:: Extract to read ::
Gorgeous, I would be very proud as well! You have done an amazing job bringing him back.  I would let my daughter, son, grandma, grandpa, dad, mom, and everyone date him.


----------



## MaggiStar (Mar 19, 2010)

Wow what a little stunner!!!


----------



## Pinto (Mar 31, 2010)

Wow! Check out those muscles! What a hunk! xD


----------



## iridehorses (Oct 22, 2007)

Boy o boy, you did a fantastic job bringing him back! I'd love to see the "before" pictures.


----------



## simplyes53 (Jul 2, 2010)

whoooaa!! you lucked out or he lucked out...well you both lucked out!! congrats he's hott!!


----------



## palominolover (Apr 28, 2010)

gorgeous , i LOVE him, you've done an excellent job =)


----------



## Plains Drifter (Aug 4, 2009)

He's stunning! I just adore him!


----------



## Lovehorsesandrunning (Nov 10, 2009)

You should be proud! he is abo****ly GORGOUS!!!!! who would neglect that horse! your so lucky


----------



## DarkAngelMJH (Jul 4, 2010)

He looks gorgeous!


----------



## Cheezeit32 (Jun 25, 2010)

Absoloutly Stunning. all he needed, it seems, was someone to see him for who he really was and fix him up


----------



## ThinkingOfRiding (Apr 8, 2010)

I wouldn't let anyone date him. I would want him for myself :wink:


----------



## flamingauburnmustang (Dec 25, 2008)

I don't have a daughter, but I'd date him for sure! :wink:

Lovely photo's, he looks like one of those studs from magazines! Great job by the way, he is looking amazing! :grin:

Now let's see, where do you live and where is his halter? :mrgreen:


----------



## Seifur (Apr 24, 2010)

Wow! He's super beautiful, great job!  I don't have a daughter but I'd let my mare date him. ;D


----------



## championpicks (Jul 6, 2010)

I love that horse.....do you accept trade for horses?


----------

:: Record list ::
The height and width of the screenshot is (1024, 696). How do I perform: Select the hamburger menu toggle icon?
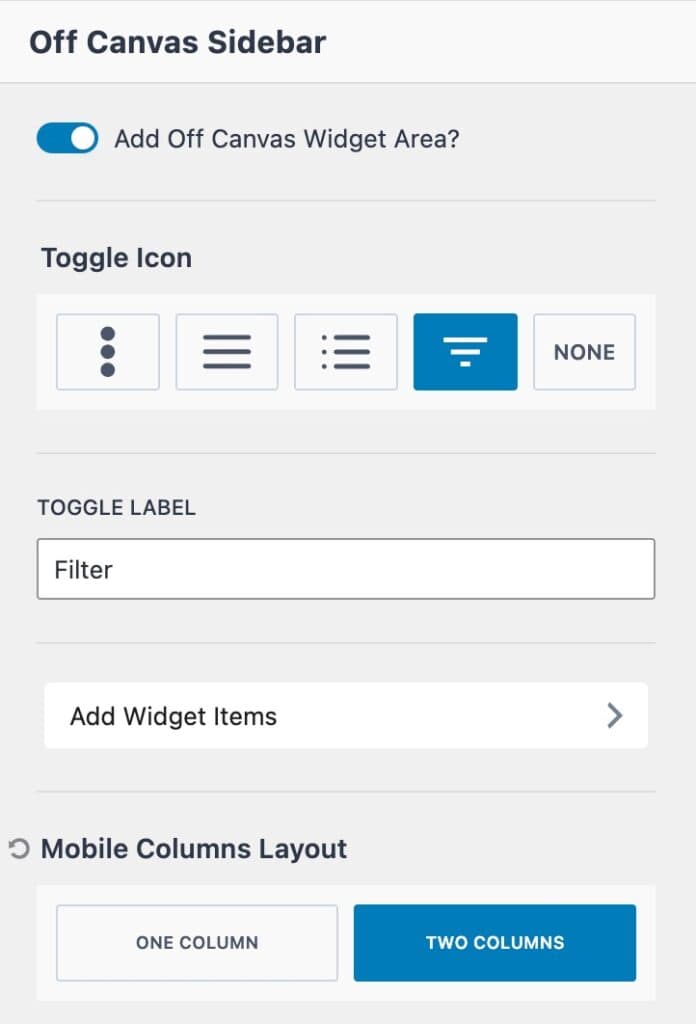coord(227,352)
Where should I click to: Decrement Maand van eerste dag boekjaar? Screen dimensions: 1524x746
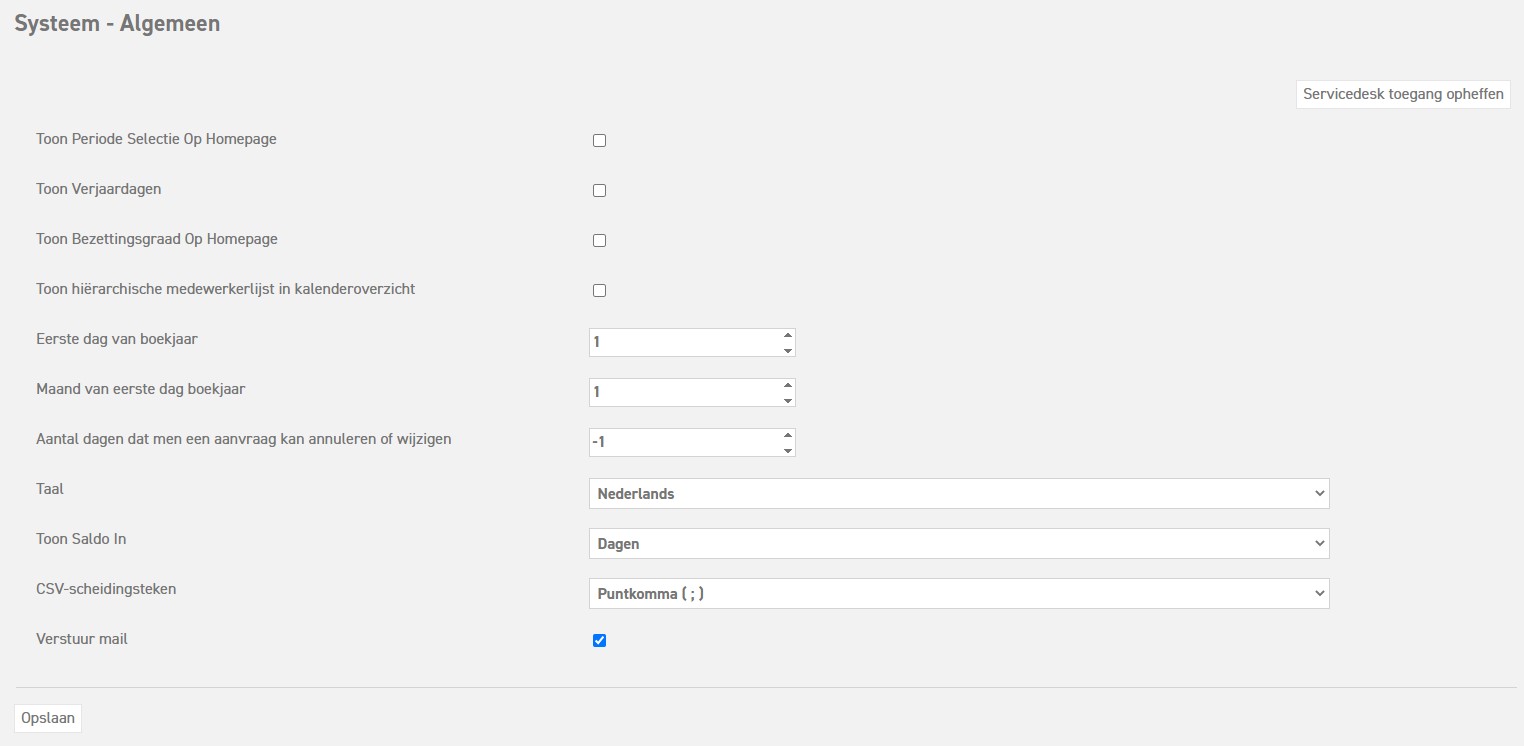(x=788, y=400)
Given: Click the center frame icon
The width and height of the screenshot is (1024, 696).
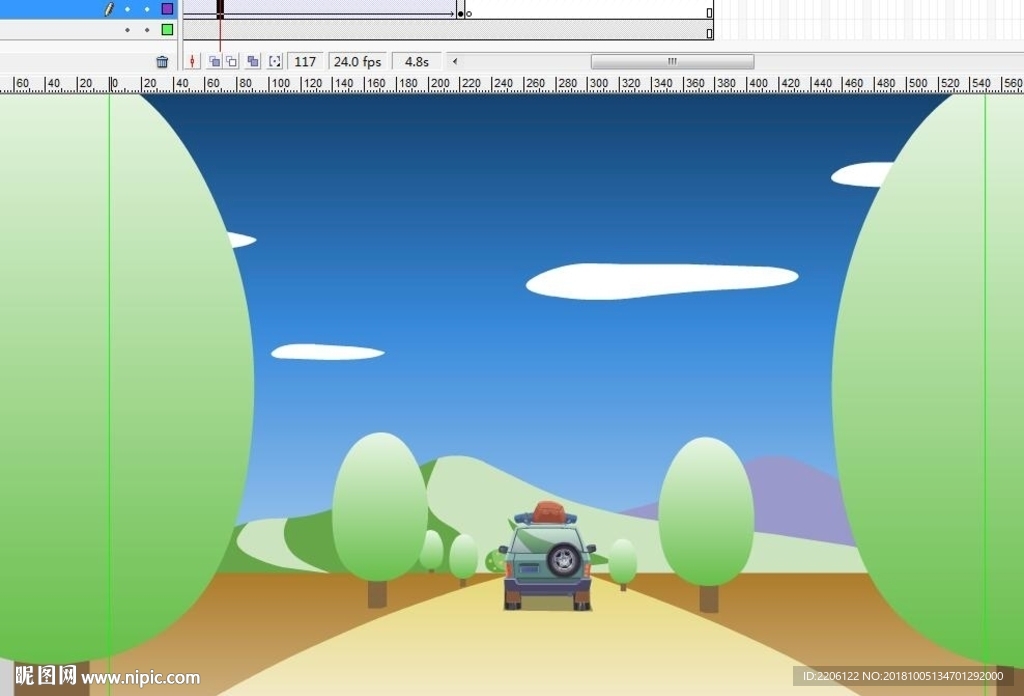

:: Your tasks ::
- a) Return the passage of the horse forum thread from "Gorgeous, I would" to "(Mar 19, 2010)".
- b) In the horse forum thread, what does iridehorses say they would love to see?

:: Responses in order ::
- a)
Gorgeous, I would be very proud as well! You have done an amazing job bringing him back.  I would let my daughter, son, grandma, grandpa, dad, mom, and everyone date him.


----------



## MaggiStar (Mar 19, 2010)

- b) The "before" pictures.